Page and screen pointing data

↓↓↓

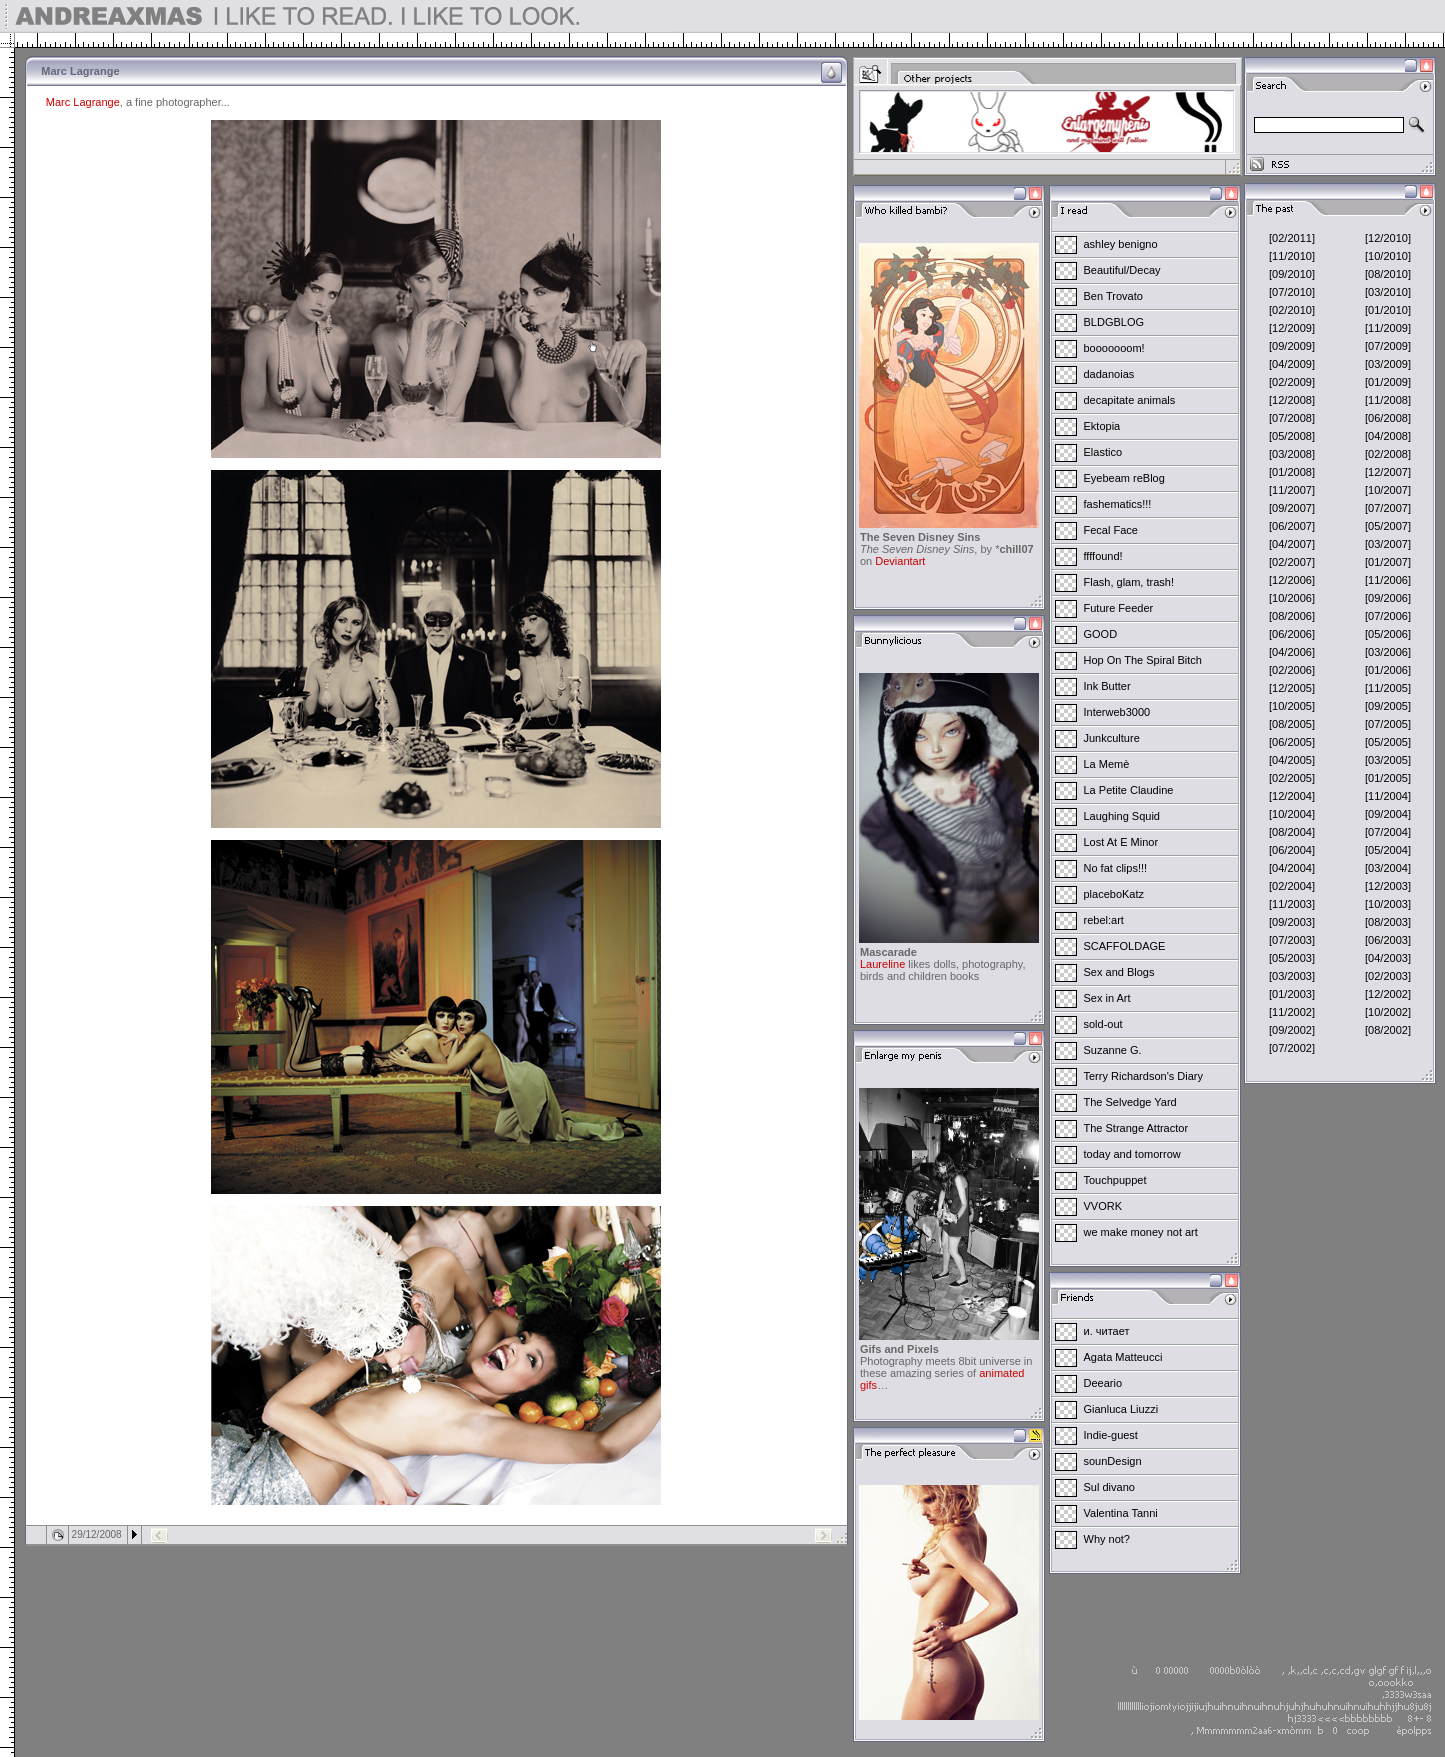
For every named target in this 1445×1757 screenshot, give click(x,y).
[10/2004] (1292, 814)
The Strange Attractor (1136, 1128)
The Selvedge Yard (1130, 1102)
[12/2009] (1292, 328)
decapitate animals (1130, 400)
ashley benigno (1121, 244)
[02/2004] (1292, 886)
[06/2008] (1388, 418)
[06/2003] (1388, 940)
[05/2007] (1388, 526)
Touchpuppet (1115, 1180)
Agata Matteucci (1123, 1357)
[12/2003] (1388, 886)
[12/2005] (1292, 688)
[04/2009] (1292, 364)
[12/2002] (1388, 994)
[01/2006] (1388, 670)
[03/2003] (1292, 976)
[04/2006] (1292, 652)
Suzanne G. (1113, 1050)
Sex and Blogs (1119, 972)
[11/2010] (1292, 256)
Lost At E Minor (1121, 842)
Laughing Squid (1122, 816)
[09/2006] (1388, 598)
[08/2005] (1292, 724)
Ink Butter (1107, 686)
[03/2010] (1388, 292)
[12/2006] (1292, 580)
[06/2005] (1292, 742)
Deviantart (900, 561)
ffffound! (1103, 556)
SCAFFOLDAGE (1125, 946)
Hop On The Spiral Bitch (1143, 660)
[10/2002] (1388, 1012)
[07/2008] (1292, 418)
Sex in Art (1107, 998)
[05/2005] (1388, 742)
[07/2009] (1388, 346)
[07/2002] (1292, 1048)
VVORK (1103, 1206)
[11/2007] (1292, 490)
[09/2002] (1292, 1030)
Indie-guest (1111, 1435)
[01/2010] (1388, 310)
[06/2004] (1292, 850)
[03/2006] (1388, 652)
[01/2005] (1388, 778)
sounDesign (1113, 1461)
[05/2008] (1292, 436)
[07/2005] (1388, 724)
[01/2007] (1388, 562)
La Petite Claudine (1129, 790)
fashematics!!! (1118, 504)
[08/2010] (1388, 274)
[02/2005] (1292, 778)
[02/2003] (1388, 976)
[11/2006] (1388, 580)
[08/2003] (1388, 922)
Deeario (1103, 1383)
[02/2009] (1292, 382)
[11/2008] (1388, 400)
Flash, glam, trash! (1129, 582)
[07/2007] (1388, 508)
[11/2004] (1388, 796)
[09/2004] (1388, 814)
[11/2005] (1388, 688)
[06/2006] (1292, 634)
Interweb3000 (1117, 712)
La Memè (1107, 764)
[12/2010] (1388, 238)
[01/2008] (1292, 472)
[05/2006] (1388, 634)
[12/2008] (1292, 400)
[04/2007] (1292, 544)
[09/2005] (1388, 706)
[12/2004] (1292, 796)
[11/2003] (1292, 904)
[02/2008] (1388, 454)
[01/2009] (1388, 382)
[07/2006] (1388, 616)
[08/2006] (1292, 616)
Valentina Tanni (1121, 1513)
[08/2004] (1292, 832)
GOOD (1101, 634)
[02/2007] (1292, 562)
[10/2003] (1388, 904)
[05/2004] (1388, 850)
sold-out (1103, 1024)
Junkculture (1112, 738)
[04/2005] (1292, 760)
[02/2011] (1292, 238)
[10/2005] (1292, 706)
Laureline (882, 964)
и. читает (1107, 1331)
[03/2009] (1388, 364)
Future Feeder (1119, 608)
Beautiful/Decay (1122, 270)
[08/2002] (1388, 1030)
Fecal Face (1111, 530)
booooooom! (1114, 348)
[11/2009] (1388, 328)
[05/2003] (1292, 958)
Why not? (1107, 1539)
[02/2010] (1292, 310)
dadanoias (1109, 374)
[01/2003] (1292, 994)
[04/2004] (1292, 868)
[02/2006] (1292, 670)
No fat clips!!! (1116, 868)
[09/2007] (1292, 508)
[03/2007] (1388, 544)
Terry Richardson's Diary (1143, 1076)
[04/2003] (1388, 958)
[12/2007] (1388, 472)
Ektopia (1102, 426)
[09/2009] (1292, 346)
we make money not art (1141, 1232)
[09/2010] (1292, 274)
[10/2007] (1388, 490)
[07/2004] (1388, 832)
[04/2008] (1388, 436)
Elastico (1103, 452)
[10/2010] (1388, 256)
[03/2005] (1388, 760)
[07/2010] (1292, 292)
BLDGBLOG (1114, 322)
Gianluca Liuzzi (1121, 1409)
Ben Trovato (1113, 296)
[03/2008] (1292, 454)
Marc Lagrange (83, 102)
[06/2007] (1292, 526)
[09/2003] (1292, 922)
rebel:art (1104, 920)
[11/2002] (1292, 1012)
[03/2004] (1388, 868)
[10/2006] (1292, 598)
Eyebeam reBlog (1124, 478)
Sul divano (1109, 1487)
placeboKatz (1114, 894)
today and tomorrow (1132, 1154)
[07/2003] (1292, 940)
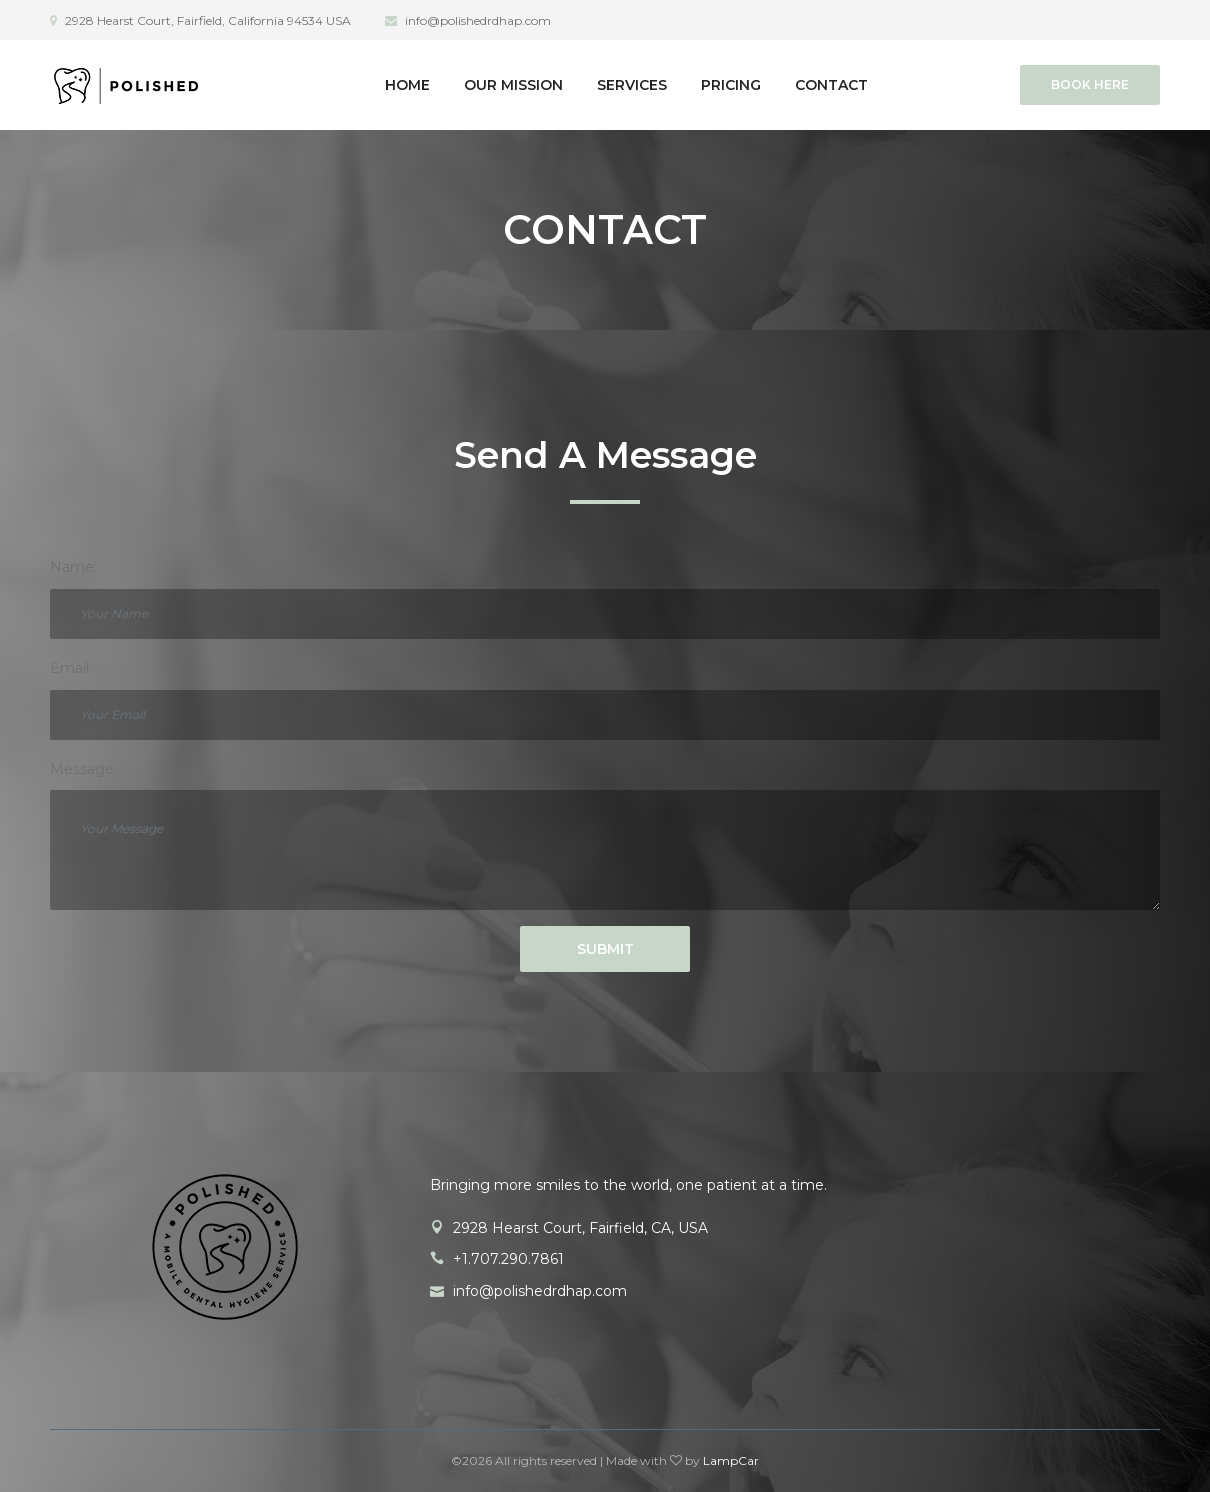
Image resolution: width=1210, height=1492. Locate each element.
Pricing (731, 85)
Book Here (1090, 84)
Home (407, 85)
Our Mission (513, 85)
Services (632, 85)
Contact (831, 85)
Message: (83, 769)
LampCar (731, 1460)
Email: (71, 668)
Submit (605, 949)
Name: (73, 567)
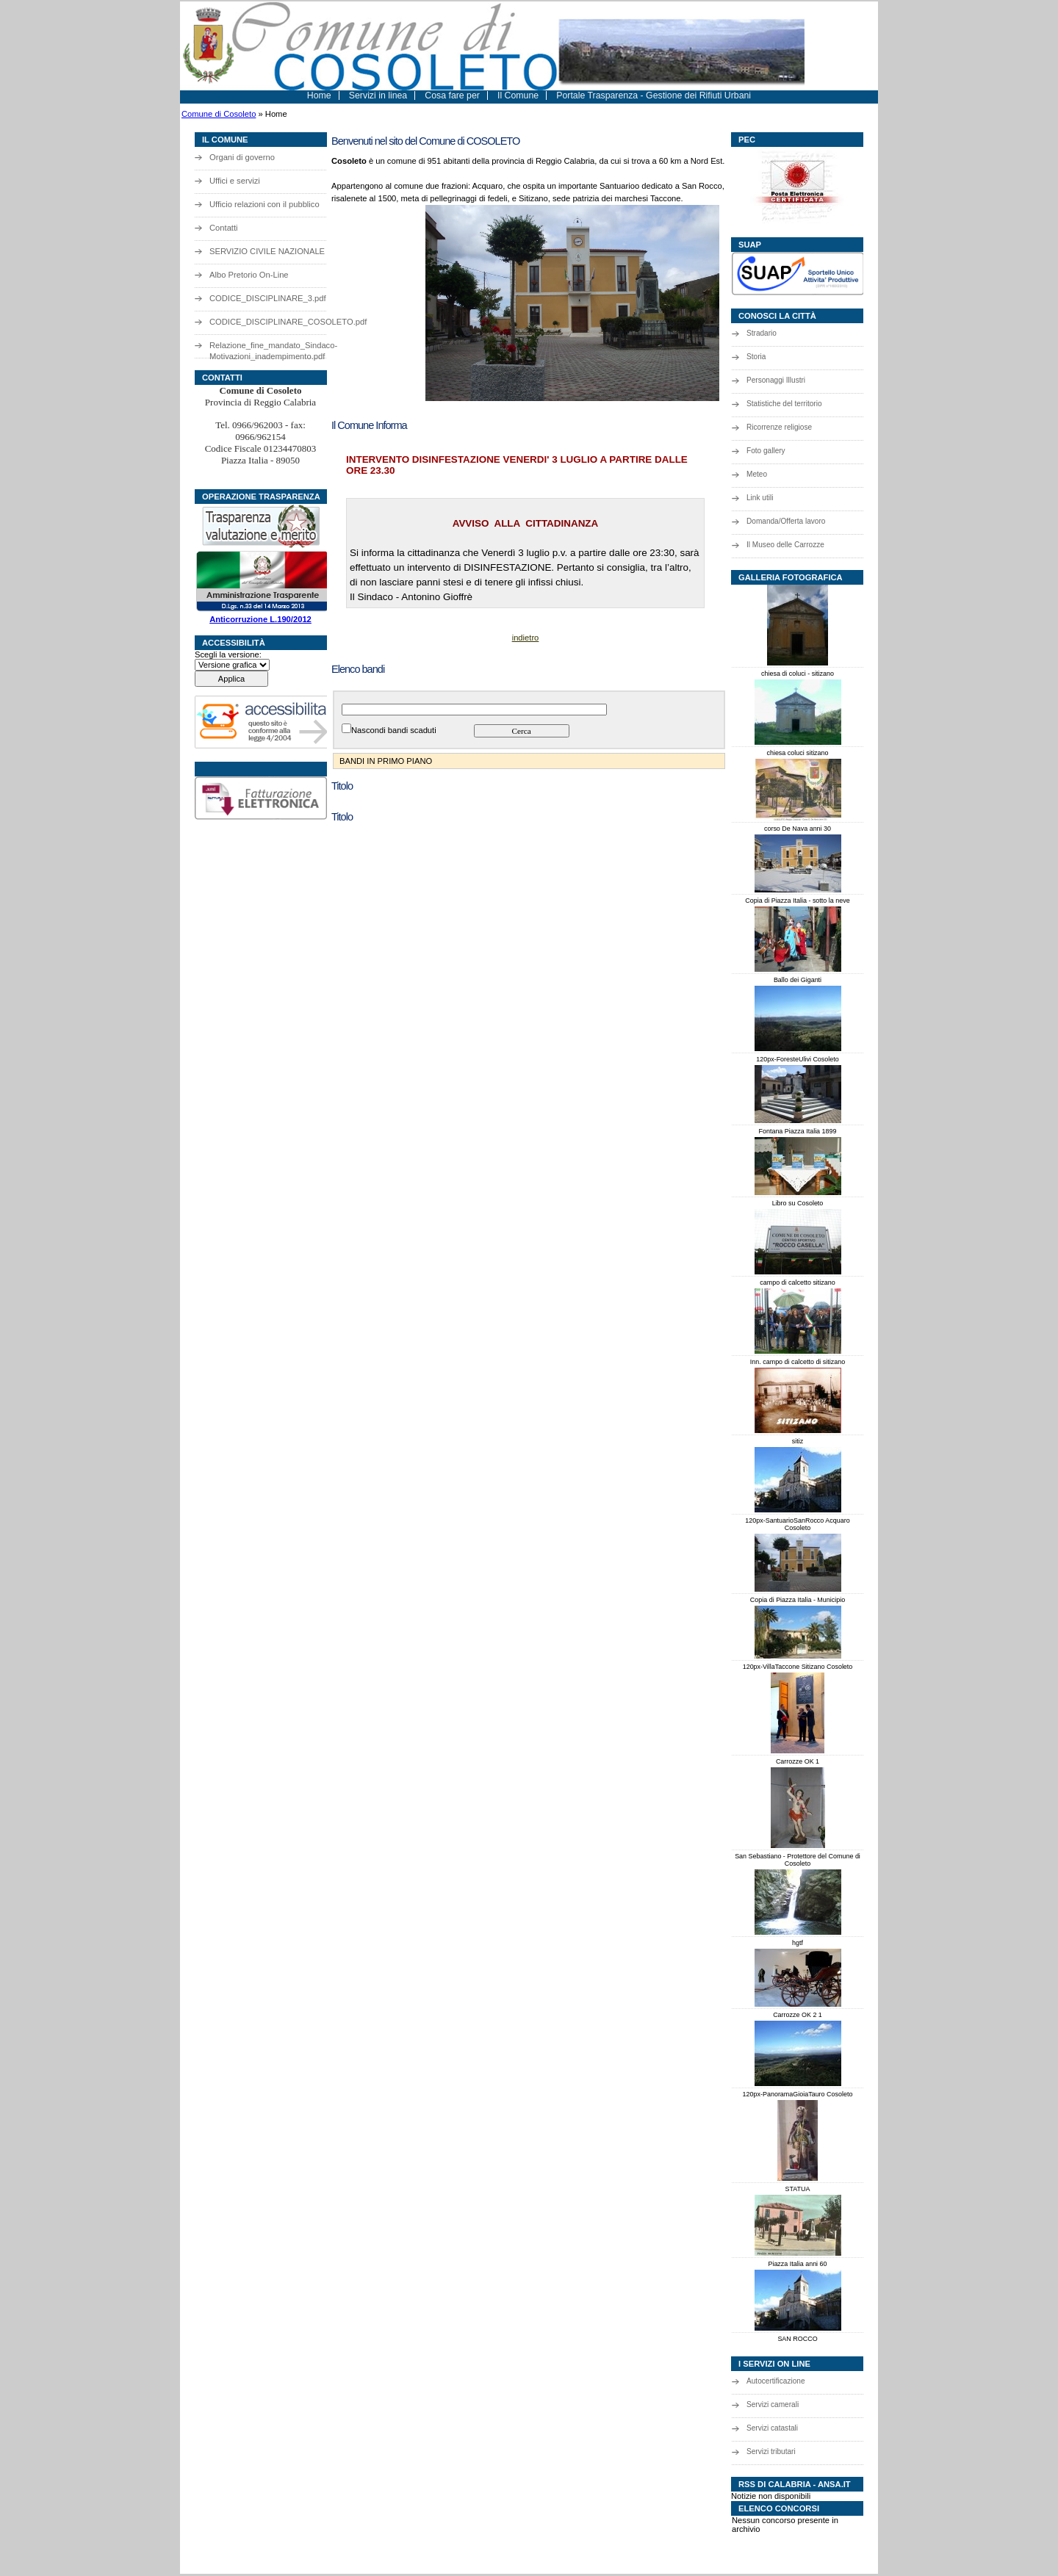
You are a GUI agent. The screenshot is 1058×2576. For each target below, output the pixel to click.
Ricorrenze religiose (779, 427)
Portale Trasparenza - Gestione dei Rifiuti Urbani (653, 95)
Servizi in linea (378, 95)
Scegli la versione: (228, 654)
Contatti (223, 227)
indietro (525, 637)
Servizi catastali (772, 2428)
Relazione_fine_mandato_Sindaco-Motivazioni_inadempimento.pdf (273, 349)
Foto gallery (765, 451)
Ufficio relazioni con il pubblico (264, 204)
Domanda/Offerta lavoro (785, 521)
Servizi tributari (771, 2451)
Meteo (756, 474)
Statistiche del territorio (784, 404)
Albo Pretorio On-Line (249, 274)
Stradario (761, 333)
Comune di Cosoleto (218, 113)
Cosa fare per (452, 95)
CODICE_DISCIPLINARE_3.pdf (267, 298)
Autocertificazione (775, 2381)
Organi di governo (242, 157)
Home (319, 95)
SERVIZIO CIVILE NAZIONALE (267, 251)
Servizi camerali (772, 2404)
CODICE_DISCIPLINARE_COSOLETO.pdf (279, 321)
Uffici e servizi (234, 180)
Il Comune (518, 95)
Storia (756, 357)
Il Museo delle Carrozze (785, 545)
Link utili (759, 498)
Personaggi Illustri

↑↑↑

## The task
Quote the lines of the listing word for word, beginning at the line that contains "[03/2010] (1388, 292)" and stopping after the line that contains "[05/2008] (1292, 436)".

## Solved exercise
[03/2010] (1388, 292)
[12/2006] (1292, 580)
[06/2005] (1292, 742)
Deviantart (900, 561)
ffffound! (1103, 556)
SCAFFOLDAGE (1125, 946)
Hop On The Spiral Bitch (1143, 660)
[10/2002] (1388, 1012)
[07/2008] (1292, 418)
Sex in Art (1107, 998)
[05/2005] (1388, 742)
[07/2009] (1388, 346)
[07/2002] (1292, 1048)
VVORK (1103, 1206)
[11/2007] (1292, 490)
[09/2002] (1292, 1030)
Indie-guest (1111, 1435)
[01/2010] (1388, 310)
[06/2004] (1292, 850)
[03/2006] (1388, 652)
[01/2005] (1388, 778)
sounDesign (1113, 1461)
[05/2008] (1292, 436)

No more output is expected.